Go ahead, make fun of the NFC West. Everyone else seems to be. But one team will win the division, and the teams that have won the past six titles square off Sunday when the Seahawks play the Cardinals.
The NFC West is ________?
Go ahead, fill in your own answer – or punch line. Everyone else seems to be having some fun at the expense of the four teams that comprise, well, the least successful of the NFL’s eight divisions.
Asked this week what word he would use to describe the division at midseason Larry Fitzgerald laughed.
“I’ll let you guys use any word you want,” the Pro Bowl receiver for the Arizona Cardinals said. “I’m thinking the same thing you’re probably thinking.”

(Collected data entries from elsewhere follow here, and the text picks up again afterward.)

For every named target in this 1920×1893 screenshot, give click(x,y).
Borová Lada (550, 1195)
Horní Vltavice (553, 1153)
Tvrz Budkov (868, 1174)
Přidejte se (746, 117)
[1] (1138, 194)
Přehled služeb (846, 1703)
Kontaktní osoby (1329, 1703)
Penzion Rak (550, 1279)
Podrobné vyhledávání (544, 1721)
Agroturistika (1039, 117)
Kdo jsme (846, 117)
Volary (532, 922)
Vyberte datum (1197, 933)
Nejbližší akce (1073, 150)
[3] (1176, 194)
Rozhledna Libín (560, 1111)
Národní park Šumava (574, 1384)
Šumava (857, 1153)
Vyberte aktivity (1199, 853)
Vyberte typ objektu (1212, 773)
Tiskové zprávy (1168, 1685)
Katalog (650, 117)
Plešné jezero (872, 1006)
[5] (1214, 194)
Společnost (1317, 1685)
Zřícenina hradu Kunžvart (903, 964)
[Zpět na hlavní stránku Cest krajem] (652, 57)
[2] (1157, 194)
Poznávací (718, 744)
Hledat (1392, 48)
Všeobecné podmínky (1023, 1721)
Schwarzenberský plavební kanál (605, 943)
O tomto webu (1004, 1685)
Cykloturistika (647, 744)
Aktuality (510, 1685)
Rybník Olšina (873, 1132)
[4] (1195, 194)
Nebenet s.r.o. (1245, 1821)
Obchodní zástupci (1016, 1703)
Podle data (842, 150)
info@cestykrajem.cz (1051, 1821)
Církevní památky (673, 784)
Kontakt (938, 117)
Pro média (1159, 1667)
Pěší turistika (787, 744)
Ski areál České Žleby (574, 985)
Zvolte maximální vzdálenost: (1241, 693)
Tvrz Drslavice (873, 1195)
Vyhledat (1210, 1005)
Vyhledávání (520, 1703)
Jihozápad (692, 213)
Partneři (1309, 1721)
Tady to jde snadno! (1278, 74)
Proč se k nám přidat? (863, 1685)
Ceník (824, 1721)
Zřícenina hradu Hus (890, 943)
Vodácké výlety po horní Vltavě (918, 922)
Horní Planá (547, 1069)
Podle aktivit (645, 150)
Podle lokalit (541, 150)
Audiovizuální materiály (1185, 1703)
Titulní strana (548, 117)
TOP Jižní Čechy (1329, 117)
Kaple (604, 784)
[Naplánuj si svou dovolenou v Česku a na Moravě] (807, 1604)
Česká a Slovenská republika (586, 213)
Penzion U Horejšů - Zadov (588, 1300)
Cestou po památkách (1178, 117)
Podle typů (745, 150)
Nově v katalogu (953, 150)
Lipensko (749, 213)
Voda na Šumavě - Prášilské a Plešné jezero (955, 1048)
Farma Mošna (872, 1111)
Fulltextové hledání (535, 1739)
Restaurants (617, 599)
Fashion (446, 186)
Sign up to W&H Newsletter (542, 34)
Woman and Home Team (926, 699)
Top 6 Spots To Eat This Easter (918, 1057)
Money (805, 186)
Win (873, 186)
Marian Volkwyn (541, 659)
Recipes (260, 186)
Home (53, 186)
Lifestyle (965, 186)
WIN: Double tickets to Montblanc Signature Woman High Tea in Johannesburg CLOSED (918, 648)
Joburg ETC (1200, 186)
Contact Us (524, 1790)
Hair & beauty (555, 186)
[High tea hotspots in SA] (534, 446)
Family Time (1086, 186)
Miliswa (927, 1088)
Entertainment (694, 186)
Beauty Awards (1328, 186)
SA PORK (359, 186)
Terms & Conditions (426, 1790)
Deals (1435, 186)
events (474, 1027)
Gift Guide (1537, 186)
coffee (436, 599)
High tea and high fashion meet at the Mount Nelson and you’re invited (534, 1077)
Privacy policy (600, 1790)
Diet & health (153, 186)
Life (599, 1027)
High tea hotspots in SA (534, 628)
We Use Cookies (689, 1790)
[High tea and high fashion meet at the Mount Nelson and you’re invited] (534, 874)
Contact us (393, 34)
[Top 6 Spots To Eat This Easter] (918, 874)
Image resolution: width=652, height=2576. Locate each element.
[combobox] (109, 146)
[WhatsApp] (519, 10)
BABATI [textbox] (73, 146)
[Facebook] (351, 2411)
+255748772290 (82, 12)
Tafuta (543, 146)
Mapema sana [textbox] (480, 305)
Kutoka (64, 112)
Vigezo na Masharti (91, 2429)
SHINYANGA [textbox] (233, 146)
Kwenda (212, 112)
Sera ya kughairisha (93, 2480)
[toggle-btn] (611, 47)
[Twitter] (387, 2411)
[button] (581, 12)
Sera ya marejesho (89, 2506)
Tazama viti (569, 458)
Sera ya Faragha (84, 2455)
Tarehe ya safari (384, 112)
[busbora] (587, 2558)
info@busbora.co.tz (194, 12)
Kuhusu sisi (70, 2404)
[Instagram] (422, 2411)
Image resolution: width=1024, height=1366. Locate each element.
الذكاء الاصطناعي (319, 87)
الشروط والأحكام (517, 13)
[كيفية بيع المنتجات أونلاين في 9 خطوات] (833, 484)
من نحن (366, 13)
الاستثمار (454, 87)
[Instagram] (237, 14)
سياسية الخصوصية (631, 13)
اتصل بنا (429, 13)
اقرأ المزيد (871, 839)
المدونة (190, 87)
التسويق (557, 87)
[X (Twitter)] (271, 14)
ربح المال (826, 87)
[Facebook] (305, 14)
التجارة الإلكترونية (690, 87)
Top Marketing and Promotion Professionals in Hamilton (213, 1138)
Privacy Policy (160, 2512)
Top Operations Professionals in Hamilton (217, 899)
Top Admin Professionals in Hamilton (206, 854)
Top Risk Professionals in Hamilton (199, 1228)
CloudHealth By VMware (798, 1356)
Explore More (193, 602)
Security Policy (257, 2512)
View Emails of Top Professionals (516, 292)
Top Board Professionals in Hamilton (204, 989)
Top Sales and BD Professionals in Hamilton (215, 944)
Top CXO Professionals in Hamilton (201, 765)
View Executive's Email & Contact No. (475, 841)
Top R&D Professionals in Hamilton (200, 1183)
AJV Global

But one team will win the West, and in Seattle, St. Louis, Arizona and even San Francisco, the prevailing thought is: Why not us?
Why not, indeed.
Entering Sunday’s game against the Cardinals in Arizona, the Seahawks are 4-4 and tied for the division lead with the Rams – who hold the tiebreaker because their Week 4 victory over the Seahawks in St. Louis. The Cardinals, despite losing their past three games, are just a game back at 3-5. The 49ers are 2-6, but they host the Rams this week and a win would pull them back into contention.
Adding internal intrigue to the outside insults is the fact that the teams in the NFC West are just getting started with their division schedules.
The Seahawks, who have beaten the Cardinals and 49ers and lost to the Rams, have their home-and-home rematches this week (Cardinals), Dec. 12 (at 49ers) and in the Jan. 2 regular-season finale (vs. Rams).
The Rams, who have lost to the Cardinals and beaten the Seahawks, still have four division games: this week against the 49ers; Dec. 5 at Arizona; Dec. 26 vs. the 49ers; and the finale in Seattle.
The Cardinals, who have beat the Rams and lost to the Seahawks, also have four division games left: the Seahawks this week; Nov. 29 vs. the 49ers; Dec. 5 vs. the Rams; and Jan. 2 at the 49ers.
The 49ers, who lost to the Seahawks in the season opener, have five division games in the final eight weeks: Sunday vs. the Rams; Nov. 29 at the Cardinals; Dec. 12 vs. the Seahawks; Dec. 26 at the Rams; and Jan. 2 vs. the Cardinals.
It doesn’t take a doctorate in advanced schedule scrutinizing to decipher that it is indeed anyone’s division to win.
“It’s easy to bash the NFC West because of the records of the teams,” Cardinals coach Ken Whisenhurt said this week, well aware that the division is the only one in the league where the co-leaders are – or the leader is – at .500.
Also, four of the division’s combined 13 victories have come against division opponents – two by the Seahawks – while the four teams are a combined 9-15 against opponents outside the division.
“But I think every time we play a division opponent, it seems to me like they’re good teams and they always play hard,” Whisenhunt said. “So I don’t buy into that too much.”
Neither does Seahawks coach Pete Carroll.
“What you do with it now is what counts,” he said. “So that’s what we’re setting our sights on and we’ll see how far we can go, starting with Arizona.”
Carroll’s stated goal since he walked through the door at Virginia Mason Athletic Center for the first time in January has been to recapture the NFC West – a division the Seahawks dominated from 2004-07 by winning four consecutive division titles and being the only team in the West during that stretch to post winning records.
The Cardinals captured the division the past two seasons, as the Seahawks won a combined nine games. Just as the Seahawks replaced the Rams atop the division in 2004, and the Rams did to the 49ers in 2003.
Sunday’s game will go a long way toward determining which team wins the division this season. And that’s no joke.